Exercise prompt:
Lines with "computer": pull these out of the listing below.
Segment Start: Records supplied
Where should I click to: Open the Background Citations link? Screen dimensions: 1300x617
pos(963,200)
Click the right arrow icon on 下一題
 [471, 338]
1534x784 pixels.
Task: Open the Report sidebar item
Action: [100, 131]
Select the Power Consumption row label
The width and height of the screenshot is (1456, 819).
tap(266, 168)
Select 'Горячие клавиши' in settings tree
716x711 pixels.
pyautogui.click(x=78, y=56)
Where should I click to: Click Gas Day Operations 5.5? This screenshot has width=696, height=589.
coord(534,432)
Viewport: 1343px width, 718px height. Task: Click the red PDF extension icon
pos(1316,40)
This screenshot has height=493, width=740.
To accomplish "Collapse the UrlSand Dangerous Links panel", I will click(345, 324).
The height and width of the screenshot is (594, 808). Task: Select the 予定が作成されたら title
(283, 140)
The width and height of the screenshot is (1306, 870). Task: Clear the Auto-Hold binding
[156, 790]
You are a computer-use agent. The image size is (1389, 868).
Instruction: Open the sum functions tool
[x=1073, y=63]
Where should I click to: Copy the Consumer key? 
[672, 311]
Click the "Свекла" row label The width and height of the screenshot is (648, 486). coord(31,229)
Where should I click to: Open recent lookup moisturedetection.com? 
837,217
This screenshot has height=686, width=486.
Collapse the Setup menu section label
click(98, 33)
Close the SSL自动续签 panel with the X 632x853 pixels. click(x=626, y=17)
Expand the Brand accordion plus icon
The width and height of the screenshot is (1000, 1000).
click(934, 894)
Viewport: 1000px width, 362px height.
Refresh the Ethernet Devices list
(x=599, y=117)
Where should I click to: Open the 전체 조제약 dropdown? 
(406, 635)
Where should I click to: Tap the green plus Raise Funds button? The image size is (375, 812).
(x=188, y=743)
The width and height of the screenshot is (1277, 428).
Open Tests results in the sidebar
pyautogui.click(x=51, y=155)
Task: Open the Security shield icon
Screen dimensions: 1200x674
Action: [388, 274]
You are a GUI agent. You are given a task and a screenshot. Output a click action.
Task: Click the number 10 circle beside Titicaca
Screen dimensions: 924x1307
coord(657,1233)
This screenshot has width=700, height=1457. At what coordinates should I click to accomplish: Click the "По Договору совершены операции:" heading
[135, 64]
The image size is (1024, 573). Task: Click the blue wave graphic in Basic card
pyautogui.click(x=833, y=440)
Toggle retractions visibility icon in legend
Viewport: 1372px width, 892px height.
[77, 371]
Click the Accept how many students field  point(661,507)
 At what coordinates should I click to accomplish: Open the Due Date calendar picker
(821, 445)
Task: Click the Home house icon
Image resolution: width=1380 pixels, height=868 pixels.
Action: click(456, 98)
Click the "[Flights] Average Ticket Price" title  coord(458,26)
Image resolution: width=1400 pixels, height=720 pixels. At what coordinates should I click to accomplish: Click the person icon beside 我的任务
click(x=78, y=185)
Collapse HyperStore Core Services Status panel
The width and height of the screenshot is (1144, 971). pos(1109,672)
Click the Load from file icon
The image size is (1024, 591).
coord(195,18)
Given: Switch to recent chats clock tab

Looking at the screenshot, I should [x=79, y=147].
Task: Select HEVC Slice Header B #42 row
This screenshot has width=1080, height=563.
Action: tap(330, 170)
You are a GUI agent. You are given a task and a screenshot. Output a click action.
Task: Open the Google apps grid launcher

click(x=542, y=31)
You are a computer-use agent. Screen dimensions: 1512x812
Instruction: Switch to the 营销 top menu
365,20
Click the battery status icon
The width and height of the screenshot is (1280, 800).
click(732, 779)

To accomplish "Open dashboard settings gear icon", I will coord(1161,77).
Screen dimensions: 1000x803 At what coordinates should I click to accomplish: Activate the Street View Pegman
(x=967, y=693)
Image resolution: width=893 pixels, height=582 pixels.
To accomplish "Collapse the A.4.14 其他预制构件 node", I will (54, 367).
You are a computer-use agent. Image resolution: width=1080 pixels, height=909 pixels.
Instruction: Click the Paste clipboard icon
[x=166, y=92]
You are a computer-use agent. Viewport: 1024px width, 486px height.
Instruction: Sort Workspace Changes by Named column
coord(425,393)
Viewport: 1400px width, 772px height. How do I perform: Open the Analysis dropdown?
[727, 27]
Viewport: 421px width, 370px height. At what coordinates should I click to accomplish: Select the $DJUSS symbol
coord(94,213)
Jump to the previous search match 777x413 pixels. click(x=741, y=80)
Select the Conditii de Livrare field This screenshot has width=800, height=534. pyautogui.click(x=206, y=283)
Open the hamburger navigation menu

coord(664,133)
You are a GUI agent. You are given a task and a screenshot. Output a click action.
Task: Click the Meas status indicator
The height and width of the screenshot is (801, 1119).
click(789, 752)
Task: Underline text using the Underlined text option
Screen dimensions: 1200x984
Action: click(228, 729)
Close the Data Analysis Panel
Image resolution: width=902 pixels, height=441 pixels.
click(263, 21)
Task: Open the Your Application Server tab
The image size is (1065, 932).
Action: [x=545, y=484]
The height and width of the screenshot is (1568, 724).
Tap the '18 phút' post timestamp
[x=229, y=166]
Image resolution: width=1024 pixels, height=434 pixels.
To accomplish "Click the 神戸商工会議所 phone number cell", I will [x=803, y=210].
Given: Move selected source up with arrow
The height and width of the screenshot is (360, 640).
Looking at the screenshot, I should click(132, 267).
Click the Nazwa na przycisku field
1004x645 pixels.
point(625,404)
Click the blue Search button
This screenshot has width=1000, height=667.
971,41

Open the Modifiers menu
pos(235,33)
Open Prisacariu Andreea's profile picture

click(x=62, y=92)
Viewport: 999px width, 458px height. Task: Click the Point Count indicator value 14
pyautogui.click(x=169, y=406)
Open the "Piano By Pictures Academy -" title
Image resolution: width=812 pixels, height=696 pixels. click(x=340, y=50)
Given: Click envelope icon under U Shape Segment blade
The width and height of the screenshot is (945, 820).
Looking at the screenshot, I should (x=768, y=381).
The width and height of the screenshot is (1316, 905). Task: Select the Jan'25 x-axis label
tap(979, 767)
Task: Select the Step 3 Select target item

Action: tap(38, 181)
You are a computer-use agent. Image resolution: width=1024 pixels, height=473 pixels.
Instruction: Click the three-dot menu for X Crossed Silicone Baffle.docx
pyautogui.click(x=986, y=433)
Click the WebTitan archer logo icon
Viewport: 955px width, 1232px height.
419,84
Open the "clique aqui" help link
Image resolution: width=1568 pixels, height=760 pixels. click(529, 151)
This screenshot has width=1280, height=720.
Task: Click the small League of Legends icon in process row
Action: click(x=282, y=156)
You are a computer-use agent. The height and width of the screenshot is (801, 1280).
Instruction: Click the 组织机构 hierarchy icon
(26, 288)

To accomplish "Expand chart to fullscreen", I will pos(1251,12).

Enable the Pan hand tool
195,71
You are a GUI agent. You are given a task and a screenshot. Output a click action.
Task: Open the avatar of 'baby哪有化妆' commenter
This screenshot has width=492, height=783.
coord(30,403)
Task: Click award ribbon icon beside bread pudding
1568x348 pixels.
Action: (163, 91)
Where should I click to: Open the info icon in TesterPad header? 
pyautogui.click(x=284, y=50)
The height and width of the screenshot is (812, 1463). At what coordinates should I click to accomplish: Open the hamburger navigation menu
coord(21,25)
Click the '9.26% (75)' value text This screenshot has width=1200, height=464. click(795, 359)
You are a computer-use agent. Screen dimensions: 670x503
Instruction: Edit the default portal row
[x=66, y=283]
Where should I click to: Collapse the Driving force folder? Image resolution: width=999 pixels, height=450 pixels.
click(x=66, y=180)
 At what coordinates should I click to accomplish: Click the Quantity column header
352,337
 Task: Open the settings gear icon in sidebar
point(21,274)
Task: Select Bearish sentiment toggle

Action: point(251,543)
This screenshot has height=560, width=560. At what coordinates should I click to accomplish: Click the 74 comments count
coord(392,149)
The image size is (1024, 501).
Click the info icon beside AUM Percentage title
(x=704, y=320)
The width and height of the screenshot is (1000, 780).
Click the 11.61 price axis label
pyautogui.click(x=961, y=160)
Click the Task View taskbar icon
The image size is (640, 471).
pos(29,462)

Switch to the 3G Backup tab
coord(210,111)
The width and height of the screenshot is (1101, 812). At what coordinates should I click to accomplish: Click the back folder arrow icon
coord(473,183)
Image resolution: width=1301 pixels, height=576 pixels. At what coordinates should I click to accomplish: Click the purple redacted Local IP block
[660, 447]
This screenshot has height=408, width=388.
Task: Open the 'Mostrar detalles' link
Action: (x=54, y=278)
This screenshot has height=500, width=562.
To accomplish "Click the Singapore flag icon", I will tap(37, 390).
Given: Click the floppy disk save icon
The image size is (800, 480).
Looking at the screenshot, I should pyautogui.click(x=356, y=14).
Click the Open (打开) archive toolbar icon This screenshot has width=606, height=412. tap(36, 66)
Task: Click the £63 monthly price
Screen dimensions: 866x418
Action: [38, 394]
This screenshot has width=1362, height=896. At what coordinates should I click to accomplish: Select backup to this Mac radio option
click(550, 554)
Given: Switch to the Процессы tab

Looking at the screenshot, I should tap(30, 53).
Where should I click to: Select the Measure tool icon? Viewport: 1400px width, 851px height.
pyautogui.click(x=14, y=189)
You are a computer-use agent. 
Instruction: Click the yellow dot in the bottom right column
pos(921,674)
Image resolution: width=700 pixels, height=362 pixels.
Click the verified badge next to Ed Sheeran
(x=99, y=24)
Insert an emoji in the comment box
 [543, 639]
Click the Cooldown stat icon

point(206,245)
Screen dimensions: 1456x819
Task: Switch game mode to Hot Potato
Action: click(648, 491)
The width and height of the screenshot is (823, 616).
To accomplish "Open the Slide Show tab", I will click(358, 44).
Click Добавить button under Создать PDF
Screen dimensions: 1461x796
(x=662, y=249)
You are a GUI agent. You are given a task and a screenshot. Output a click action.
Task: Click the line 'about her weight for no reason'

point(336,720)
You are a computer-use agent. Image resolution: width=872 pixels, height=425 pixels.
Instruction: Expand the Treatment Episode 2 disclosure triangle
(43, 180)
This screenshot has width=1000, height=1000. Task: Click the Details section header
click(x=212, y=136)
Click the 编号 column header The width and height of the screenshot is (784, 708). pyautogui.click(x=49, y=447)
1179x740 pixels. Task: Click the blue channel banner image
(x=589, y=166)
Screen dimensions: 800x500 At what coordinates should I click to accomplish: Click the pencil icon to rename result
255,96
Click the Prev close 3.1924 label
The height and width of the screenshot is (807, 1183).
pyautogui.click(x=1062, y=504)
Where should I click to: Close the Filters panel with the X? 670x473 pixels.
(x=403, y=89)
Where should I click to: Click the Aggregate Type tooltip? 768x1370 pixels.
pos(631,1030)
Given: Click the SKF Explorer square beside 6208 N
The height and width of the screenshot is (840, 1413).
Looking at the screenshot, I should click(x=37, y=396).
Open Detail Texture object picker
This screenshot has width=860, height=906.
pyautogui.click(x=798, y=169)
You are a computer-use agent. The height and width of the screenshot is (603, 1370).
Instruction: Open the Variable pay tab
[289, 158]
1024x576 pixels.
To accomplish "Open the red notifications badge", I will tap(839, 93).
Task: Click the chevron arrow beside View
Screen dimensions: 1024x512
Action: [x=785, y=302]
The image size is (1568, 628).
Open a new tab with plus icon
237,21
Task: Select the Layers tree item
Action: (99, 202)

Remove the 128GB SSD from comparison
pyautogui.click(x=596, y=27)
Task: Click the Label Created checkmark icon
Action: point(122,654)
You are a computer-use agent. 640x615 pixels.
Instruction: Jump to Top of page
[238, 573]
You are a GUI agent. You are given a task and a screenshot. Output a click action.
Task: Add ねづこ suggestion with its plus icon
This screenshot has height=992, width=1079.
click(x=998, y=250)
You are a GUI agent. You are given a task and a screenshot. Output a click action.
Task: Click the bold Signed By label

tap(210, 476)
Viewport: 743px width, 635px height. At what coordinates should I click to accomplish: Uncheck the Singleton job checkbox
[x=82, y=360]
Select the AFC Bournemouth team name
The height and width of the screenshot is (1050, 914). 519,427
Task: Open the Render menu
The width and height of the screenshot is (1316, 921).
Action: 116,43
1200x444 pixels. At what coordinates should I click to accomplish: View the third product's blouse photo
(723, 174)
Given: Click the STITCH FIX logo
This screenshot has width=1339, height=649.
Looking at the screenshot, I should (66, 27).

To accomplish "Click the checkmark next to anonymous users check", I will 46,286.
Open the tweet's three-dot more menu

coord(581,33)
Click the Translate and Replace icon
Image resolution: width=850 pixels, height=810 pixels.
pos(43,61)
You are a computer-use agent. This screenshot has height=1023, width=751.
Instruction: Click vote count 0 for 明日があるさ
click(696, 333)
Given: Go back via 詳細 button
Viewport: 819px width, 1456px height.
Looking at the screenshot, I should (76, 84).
Segment End: Records supplied
Exercise answer:
You are a computer-use agent. The image size is (1389, 868).
You are a computer-use agent. Screen dimensions: 1512x812
You are a computer-use agent. Image resolution: width=1080 pixels, height=909 pixels.
You are a computer-use agent. Viewport: 1024px width, 486px height.
You are a computer-use agent. Image resolution: width=1024 pixels, height=473 pixels.
You are a computer-use agent. The height and width of the screenshot is (801, 1280).
You are a computer-use agent. Screen dimensions: 670x503
You are a computer-use agent. 
You are a computer-use agent. Image resolution: width=872 pixels, height=425 pixels.
You are a computer-use agent. The height and width of the screenshot is (603, 1370).
You are a computer-use agent. 640x615 pixels.
You are a computer-use agent. This screenshot has height=1023, width=751.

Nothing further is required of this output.